READING PASSAGE:
— start —
[DRAFT] Env Client/Server refactor proposal #740

willccbb · 2026-01-17T06:47:01Z

Description

Enables multi-processing for env workers

Type of Change

Bug fix (non-breaking change which fixes an issue)
New feature (non-breaking change which adds functionality)
Breaking change (fix or feature that would cause existing functionality to not work as expected)
Documentation update
Test improvement

Testing

All existing tests pass when running uv run pytest locally.
New tests have been added to cover the changes

Checklist

My code follows the style guidelines of this project as outlined in AGENTS.md
I have performed a self-review of my own code
I have commented my code, particularly in hard-to-understand areas
I have made corresponding changes to the documentation
My changes generate no new warnings
Any dependent changes have been merged and published

Additional Notes

Note

Introduces a new results schema and multiprocessing evaluation pipeline.

Define RolloutResult and change GenerateOutputs to rollouts + metadata; update docs, printing, dataset conversion, and save utilities to consume rollout-centric outputs
Refactor Environment.generate/evaluate to build outputs via type_utils (state_to_result, build_generate_outputs) and sort/persist consistently; remove legacy parallel-list fields
Add multiprocessing env workers (verifiers.workers.{client,server,types}), export EnvClient/EnvServer, and migrate run_evaluation to use workers; add --num-workers and wire through EvalConfig
Update RL trainer to read trajectories/timing from rollouts; adjust CLI, tests, and minor utilities (message/data utils, rubric, math_rubric import) accordingly

^{Written by Cursor Bugbot for commit 10ed830. This will update automatically on new commits. Configure here.}

cursor

Cursor Bugbot has reviewed your changes and found 5 potential issues.

^{Bugbot Autofix is OFF. To automatically fix reported issues with Cloud Agents, enable Autofix in the Cursor dashboard.}

tests/test_gym_env.py

cursor · 2026-01-17T06:53:43Z

tests/test_gym_env.py


    res = env.evaluate_sync(client=client, model="mock")
— end —
(Word and element location data)
— start —
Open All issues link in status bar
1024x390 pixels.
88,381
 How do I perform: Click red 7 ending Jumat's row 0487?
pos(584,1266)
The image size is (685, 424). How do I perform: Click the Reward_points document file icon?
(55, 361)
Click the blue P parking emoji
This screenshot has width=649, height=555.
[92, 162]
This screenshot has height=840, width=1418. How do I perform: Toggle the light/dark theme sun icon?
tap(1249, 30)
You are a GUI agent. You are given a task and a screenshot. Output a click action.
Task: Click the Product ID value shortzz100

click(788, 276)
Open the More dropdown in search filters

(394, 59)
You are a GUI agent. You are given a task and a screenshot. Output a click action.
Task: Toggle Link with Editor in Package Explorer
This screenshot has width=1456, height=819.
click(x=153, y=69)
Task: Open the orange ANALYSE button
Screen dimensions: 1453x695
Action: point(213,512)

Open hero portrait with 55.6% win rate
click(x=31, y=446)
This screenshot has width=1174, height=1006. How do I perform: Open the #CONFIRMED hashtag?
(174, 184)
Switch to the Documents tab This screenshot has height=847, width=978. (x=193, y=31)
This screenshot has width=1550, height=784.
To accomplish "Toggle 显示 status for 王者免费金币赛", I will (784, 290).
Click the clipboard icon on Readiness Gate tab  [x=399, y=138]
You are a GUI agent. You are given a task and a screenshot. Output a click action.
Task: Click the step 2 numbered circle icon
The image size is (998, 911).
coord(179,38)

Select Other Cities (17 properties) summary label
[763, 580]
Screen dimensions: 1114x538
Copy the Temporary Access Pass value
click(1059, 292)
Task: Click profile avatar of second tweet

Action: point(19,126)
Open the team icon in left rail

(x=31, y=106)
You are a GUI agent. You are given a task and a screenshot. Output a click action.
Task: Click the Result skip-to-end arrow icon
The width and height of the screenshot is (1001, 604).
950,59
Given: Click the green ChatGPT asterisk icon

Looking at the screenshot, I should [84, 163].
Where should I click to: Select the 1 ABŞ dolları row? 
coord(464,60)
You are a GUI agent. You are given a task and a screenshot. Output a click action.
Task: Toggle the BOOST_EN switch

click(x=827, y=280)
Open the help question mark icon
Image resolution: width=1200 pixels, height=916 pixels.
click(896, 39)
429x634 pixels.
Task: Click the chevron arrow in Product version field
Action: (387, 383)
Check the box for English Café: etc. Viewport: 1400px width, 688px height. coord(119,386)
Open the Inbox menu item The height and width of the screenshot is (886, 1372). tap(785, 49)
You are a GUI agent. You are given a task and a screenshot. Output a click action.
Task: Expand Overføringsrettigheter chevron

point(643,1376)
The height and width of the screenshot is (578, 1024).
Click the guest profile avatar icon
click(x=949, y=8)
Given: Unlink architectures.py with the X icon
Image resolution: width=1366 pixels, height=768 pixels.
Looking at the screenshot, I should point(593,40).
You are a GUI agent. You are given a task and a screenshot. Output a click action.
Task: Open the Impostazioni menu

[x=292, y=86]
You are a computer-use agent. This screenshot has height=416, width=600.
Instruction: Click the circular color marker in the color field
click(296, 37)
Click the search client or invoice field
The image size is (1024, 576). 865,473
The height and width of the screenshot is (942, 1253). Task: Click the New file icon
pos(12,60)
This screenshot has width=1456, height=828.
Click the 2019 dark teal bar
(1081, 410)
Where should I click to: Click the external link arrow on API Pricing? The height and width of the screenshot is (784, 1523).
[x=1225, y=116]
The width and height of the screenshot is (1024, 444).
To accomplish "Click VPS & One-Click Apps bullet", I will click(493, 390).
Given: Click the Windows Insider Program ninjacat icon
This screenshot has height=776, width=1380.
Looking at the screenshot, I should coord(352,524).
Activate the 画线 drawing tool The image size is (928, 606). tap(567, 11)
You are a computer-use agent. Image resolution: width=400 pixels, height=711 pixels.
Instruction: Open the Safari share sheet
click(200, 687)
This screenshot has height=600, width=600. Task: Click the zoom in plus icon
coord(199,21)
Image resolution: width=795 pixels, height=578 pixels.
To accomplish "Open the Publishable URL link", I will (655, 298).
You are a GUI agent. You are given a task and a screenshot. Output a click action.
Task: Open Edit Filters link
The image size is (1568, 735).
— end —
SHORT EXERCISE A:
Transcribe the env client/server refactor pull request between "Enables multi-processing for" and "work as expected)", inclusive.
SHORT EXERCISE B:
Pick up the env client/server refactor pull request where it stops and write the next part.

WRITTEN REPLY A:
Enables multi-processing for env workers

Type of Change

Bug fix (non-breaking change which fixes an issue)
New feature (non-breaking change which adds functionality)
Breaking change (fix or feature that would cause existing functionality to not work as expected)

WRITTEN REPLY B:
-    st = res["state"][0]
+    st = res["results"][0]


Test accesses removed reward key on GenerateOutputs

High Severity

The assertion res["reward"] == [1.0] accesses a key that no longer exists. After the refactor, GenerateOutputs only contains rollouts and metadata. Rewards are now accessed via individual rollout results like res["rollouts"][0].get("reward").

verifiers/workers/client.py

verifiers/utils/eval_utils.py

verifiers/workers/server.py

cursor

Cursor Bugbot has reviewed your changes and found 4 potential issues.

^{Bugbot Autofix is OFF. To automatically fix reported issues with Cloud Agents, enable Autofix in the Cursor dashboard.}

verifiers/workers/server.py

verifiers/utils/type_utils.py

docs/reference.md

verifiers/utils/eval_utils.py

cursor

Cursor Bugbot has reviewed your changes and found 1 potential issue.

^{Bugbot Autofix is OFF. To automatically fix reported issues with Cloud Agents, enable Autofix in the Cursor dashboard.}

verifiers/workers/client.py

cursor

Cursor Bugbot has reviewed your changes and found 1 potential issue.

^{Bugbot Autofix is OFF. To automatically fix reported issues with Cloud Agents, enable Autofix in the Cursor dashboard.}

cursor · 2026-01-17T08:57:22Z

verifiers/rl/trainer/orchestrator.py

                completion_logprobs.append(tokens["completion_logprobs"])
                advantages.append(step["advantage"])

-        # Build rewards_dict from rollout-level data (for logging only)


KeyError when accessing optional advantage field in trajectory

High Severity

The orchestrator accesses step["advantage"] directly, but RolloutResultTrajectoryStep has total=False making advantage an optional key. When state_to_result converts a trajectory step, it only includes advantage if it's not None. If scoring hasn't run or uses dummy_score_rollout (which doesn't set advantage), the key will be absent and this line will raise KeyError instead of returning None as the old code did.

Additional Locations (1)

verifiers/utils/type_utils.py#L102-L104

mikasenghaas

im not super convinced that ipc is the right protocol to use here. because the env client "owns" the env workers. this should work for the current prime-rl/vf-eval usecases but im wondering if it might not be too restrictive for potential future usecases, ie. i could see it become desirable to really "host" an env server, that multiple clients can talk which would be hard to do with ipc.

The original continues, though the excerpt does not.